Remember these tips to keep your pets safe in cooler weather:
1. Check Under the hood! Cats often sleep in the wheels of cars during the winter months to keep warm. If you start your car and a cat is sleeping on your tire, it can be severely hurt or even killed by moving engine parts. Prevent injuries by banging loudly on your hood or honking the horn before starting your car. This will wake up the cat and give it a chance to escape before starting the car.
2. Know your dog’s limits! Some dogs are more susceptible to the cold than others. Short-coated, thin, elderly, or very young dogs get cold more quickly – so adjust the amount of time they stay outside! If your dog enjoys being outdoors and you will be outside longer than a few minutes, consider outfitting it with a sweater or coat to keep it warm. Hypothermia and frostbite pose major risks to dogs in winter, so remember, if it is too cold for you, it is probably too cold for your dog!

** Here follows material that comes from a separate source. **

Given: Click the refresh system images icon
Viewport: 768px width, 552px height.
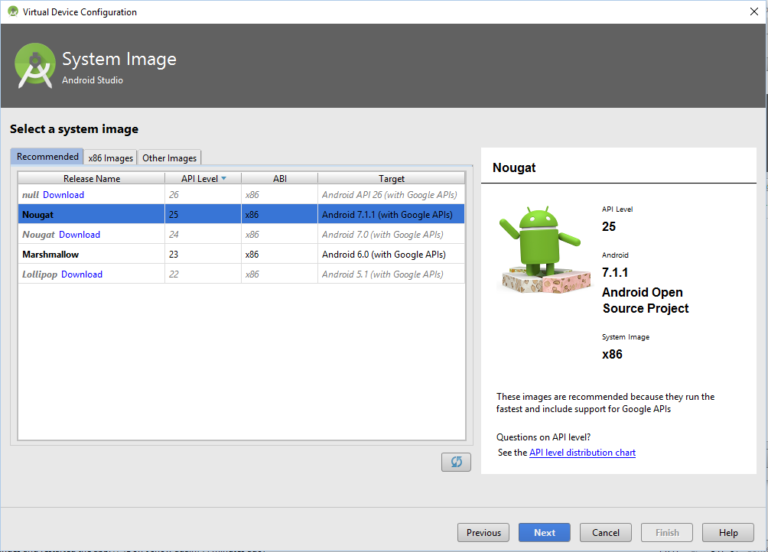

3. Protect Those Paws! When walking your dog, be sure to avoid frozen pavement or grass. Take shorter walks during the warmest part of the day.
4. Leave them home! Just as hot cars are dangerous for pets in the summer, cold cars pose a threat as well! Only take your pets in the car if it is necessary, and never leave them unattended.
5. Be seen! Due to Daylight Savings, many of us are relegated to walking our dogs in the dark. Keep yourself and your dog are safe by wearing reflective gear (clothing, leash, collar, etc) and keeping your dog close when walking on the street.
6. Give them shelter! If your pets live outdoors primarily, bring them indoors during sub-zero temperatures. For the rest of the winter, provide them with a dry, draft-free shelter that is large enough to allow them to sit and lay down comfortably, but small enough to conserve body heat. The floor should be raised a few inches off the ground and covered with cedar shavings or straw. Turn the shelter so it faces away from the wind and cover the doorway with waterproof burlap or heavy plastic. Also, pets who spend a lot of time outside need more food to replace energy lost from trying to stay warm. Use plastic food and water dishes instead of metal – when the temperature is low enough, your pets’ tongue can become stuck to metal.
7. Avoid spills! Antifreeze attracts cats and dogs because it is very sweet to taste, but it is extremely poisonous and can cause serious illness or death when ingested. Be sure to clean up any antifreeze that spills in your garage, and keep the bottle somewhere your pets cannot access.
8. Be prepared! Winter brings extreme weather that can cause power outages. Have an emergency plan and make sure they include your pets! Have an emergency kit with enough food, water, and medication to last your pets at least five days. Most likely you will never need it, but if you do, you will be thankful you planned ahead!